Spontaneous photos of the French employment riots show the power of Flickr to encourage what blogger Rebecca Blood calls“collaborative journalism.”
“Most of us can’t wait to “break” a story to our friends, whether we’ve just witnessed a car accident, a celebrity sighting, or discovered that friends who were dating have broken up.”
The down side to unlocking everyone’s inner reporter will be a loss of privacy suggests a San Francisco Chronicle article :
“Camera phones threaten to turn everyone into amateur paparazzi,” says law professor Daniel Solove of George Washington University, an expert on privacy law. “We are witnessing our personal space shrink because of the way technology is being used.”
I made similar observations in a recent posting titled the Paparazzi Ethic.
Blood focuses on the positive upshot of coupling ubiquitous cameras with an aggregating framework like Flickr — the combination allows and encourages individuals to contribute pictures that tell stories of public interest.
“Flickr members are now more inclined to document what they see, knowing that they can share it with others when they get home,” she writes, adding: “I don’t know what tools could make it this easy for other kinds of journalists to assemble a compelling story in pieces.”

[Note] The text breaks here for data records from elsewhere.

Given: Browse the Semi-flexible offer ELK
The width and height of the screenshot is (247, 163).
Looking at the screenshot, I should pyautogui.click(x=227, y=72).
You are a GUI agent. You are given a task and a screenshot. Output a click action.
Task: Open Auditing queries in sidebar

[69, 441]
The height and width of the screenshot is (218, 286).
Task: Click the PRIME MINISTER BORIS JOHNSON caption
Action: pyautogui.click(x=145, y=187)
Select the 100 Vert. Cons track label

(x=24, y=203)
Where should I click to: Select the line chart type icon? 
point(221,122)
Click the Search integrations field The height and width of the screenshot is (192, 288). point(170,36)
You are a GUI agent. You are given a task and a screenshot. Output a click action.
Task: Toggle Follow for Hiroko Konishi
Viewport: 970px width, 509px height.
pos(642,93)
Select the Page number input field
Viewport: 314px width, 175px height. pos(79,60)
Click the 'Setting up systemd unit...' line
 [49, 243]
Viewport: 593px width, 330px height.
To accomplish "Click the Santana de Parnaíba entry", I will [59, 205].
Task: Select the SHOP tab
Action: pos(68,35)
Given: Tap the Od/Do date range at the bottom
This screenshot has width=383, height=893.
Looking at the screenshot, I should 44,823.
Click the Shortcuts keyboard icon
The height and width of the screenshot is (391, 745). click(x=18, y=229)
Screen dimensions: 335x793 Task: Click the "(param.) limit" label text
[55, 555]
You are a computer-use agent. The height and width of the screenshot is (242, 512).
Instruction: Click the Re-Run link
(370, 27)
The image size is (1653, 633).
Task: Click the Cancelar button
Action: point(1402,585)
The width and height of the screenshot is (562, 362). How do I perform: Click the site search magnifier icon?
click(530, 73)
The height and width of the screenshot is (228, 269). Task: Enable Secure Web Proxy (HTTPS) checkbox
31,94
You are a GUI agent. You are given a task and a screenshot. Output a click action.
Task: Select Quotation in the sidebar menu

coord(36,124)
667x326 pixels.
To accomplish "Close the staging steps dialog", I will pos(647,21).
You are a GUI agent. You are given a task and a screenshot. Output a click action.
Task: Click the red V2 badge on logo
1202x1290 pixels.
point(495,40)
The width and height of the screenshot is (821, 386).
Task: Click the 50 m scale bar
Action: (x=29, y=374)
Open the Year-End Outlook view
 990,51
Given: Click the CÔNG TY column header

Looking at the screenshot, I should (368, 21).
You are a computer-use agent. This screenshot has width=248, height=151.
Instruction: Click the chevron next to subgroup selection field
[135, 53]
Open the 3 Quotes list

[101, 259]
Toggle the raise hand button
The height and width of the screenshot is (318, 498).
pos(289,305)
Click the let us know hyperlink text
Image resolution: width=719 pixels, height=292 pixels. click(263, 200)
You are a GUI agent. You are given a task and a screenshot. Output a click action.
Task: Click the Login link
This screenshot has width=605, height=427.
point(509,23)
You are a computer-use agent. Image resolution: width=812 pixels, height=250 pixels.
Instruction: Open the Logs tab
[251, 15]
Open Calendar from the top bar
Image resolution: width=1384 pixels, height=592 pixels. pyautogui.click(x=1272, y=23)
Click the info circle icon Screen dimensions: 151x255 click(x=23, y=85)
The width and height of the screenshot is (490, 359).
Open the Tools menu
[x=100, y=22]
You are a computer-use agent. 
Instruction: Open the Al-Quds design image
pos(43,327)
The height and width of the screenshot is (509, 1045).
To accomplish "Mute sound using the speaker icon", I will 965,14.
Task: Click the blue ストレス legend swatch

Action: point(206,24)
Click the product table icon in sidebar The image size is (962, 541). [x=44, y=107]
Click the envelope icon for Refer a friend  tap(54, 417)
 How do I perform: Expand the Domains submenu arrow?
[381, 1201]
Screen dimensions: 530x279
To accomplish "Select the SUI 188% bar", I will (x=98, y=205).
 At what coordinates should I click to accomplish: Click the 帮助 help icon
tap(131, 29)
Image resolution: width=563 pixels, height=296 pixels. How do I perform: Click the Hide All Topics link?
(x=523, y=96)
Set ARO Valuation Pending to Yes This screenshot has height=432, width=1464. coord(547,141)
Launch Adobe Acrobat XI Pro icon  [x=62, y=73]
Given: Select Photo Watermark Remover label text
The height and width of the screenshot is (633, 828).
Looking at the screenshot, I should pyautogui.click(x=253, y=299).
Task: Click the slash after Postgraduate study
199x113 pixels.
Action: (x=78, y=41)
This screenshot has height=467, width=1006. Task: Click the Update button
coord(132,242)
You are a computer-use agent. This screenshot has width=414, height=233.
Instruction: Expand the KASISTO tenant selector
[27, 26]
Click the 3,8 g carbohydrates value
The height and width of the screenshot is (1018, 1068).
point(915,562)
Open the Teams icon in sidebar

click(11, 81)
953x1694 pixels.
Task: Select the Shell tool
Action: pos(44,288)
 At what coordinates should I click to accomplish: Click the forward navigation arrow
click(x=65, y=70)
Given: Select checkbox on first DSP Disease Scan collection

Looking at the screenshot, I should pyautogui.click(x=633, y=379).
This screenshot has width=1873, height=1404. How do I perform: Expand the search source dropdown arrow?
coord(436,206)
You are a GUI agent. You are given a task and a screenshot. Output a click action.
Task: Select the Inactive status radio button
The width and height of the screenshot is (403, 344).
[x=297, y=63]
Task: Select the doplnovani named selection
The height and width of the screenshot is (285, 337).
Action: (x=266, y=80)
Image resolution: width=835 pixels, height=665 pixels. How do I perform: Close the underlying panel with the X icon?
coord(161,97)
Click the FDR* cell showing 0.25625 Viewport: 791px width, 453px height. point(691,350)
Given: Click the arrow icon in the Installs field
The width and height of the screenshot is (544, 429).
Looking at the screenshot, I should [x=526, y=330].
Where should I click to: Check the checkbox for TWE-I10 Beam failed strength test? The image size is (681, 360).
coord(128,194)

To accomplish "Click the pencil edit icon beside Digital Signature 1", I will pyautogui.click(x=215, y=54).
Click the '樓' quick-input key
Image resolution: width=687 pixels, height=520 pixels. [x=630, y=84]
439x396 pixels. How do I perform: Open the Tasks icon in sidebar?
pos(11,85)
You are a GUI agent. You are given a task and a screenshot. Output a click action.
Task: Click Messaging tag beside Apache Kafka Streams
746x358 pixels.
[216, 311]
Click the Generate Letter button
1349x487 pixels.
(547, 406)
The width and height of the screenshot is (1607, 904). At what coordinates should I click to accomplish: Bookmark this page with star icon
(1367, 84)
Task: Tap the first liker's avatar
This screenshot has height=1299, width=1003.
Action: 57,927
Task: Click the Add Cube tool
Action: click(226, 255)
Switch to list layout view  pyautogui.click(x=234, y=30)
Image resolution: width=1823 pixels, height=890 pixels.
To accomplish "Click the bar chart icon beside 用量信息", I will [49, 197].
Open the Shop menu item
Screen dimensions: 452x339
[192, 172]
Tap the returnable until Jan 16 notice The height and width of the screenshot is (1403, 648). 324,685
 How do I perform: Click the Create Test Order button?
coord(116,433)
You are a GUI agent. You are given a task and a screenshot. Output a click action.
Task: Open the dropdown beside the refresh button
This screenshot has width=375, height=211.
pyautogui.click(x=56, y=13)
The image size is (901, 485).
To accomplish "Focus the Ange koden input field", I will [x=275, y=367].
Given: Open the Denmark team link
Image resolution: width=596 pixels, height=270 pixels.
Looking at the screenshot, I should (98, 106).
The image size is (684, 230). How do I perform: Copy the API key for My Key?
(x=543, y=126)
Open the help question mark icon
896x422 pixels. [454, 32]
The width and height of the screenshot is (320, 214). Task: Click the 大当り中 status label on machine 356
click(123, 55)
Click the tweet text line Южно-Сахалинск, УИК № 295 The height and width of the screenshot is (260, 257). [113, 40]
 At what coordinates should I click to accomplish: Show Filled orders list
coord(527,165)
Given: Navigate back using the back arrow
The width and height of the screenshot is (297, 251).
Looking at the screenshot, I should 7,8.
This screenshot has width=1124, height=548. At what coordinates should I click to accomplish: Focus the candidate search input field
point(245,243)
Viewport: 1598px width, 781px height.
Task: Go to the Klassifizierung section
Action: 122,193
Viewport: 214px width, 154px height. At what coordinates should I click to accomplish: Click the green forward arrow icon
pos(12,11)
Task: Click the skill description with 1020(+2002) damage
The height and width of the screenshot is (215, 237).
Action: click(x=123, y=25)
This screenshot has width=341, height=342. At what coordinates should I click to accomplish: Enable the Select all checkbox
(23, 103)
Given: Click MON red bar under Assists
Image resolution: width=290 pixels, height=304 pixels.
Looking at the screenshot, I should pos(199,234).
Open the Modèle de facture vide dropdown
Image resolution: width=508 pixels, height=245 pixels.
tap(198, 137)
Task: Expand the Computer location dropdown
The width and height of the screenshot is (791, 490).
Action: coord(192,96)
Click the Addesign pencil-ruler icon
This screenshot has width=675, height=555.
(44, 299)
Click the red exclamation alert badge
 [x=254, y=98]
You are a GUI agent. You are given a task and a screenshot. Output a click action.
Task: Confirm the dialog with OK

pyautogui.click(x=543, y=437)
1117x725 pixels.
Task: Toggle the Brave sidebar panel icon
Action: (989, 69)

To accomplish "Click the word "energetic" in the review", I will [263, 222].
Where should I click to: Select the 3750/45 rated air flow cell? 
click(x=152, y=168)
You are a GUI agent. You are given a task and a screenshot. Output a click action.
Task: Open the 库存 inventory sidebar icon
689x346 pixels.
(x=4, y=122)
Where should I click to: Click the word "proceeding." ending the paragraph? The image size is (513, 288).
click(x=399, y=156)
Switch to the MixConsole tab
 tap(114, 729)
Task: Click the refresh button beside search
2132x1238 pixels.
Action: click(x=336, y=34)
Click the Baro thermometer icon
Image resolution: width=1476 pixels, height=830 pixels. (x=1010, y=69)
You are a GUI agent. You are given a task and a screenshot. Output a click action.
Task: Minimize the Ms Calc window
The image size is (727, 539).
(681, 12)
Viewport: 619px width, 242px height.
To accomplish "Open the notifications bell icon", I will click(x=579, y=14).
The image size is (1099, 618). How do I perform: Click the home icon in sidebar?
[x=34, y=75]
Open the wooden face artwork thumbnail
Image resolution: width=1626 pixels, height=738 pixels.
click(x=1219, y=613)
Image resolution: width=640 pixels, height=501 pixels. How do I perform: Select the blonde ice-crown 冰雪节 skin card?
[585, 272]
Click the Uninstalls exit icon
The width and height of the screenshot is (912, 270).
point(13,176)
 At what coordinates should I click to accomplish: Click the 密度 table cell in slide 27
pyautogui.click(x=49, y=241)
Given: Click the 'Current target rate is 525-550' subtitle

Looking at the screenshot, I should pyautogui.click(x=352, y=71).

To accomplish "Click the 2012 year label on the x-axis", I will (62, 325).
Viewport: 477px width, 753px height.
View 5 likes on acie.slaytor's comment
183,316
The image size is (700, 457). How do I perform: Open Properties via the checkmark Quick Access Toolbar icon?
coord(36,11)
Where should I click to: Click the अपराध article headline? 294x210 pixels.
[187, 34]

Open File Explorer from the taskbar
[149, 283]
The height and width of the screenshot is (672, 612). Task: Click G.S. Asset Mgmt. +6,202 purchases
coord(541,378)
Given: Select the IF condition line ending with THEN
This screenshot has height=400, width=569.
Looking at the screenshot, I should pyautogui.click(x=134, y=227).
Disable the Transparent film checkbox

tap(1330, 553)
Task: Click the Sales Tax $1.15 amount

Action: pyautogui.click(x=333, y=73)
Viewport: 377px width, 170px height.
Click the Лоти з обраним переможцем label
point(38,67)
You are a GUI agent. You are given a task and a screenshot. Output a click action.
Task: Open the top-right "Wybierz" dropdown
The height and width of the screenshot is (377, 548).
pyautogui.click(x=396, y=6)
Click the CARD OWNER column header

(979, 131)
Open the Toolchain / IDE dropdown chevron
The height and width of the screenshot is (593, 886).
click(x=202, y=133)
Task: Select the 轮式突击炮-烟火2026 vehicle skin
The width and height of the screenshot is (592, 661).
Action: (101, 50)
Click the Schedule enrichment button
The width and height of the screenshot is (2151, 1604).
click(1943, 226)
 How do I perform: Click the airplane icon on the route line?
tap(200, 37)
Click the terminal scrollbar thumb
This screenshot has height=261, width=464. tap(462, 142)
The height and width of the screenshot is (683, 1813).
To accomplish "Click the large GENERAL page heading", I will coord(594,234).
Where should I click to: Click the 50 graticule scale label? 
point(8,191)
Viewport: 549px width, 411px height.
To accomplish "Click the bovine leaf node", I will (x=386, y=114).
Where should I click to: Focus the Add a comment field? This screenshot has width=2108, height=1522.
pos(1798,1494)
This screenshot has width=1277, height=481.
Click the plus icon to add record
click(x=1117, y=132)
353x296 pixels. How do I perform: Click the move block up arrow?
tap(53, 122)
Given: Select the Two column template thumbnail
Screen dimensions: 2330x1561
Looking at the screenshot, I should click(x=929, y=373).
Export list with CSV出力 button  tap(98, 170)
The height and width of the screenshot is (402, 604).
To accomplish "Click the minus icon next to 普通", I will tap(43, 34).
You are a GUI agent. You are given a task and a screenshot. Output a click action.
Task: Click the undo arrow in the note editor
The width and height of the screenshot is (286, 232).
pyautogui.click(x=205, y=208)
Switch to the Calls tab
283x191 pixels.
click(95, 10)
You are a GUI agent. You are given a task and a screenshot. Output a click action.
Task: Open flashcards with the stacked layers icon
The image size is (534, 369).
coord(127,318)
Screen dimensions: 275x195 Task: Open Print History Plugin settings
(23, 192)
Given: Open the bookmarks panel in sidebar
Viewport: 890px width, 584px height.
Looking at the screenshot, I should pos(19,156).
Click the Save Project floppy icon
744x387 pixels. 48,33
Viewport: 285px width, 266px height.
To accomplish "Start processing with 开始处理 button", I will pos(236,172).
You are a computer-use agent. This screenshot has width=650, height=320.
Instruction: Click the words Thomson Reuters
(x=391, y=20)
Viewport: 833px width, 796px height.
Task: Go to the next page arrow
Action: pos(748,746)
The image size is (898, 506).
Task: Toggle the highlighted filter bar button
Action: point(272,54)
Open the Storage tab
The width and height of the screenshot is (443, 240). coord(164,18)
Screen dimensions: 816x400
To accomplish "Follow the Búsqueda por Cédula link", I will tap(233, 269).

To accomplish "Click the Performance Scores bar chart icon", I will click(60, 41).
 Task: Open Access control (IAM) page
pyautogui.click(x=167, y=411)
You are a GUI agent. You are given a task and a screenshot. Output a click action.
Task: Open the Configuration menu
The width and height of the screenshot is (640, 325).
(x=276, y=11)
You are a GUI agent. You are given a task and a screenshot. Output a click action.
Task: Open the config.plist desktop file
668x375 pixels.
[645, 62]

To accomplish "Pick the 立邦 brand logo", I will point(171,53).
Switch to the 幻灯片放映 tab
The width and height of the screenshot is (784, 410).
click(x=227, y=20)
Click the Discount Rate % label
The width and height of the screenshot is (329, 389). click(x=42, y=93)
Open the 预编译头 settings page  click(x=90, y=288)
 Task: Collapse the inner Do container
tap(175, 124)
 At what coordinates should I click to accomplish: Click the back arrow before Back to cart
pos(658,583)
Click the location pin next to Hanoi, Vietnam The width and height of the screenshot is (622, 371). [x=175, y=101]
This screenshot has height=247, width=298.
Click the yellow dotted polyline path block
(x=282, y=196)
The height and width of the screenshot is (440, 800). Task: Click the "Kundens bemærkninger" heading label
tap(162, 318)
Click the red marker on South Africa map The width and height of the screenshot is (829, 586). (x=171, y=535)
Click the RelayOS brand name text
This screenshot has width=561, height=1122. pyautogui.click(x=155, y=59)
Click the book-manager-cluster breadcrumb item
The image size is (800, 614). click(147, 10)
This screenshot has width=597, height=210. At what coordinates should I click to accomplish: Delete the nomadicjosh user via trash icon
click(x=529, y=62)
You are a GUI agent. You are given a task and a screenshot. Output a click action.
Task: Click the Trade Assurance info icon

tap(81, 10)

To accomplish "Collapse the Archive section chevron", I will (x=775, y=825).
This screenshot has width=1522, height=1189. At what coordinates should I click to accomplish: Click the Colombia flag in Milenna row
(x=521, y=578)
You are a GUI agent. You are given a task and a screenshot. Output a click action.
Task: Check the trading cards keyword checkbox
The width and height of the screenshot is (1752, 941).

Apropos of that thought I searched under “collaborative journalism” and found The Echo Chamber Project, a self-described “an open source, investigative documentary about how the television news media became an uncritical echo chamber to the Executive Branch leading up to the war in Iraq.”
Robin Good wrote about the project and interviewed its leader, Maine documentary film maker Kent Bye. The writeup includes pointers to an outline of Bye’s tools and methods to encourage documentarians to create similar projects on themes of interest.
I’ll stay alert for more tools and tips in this collaborative sphere.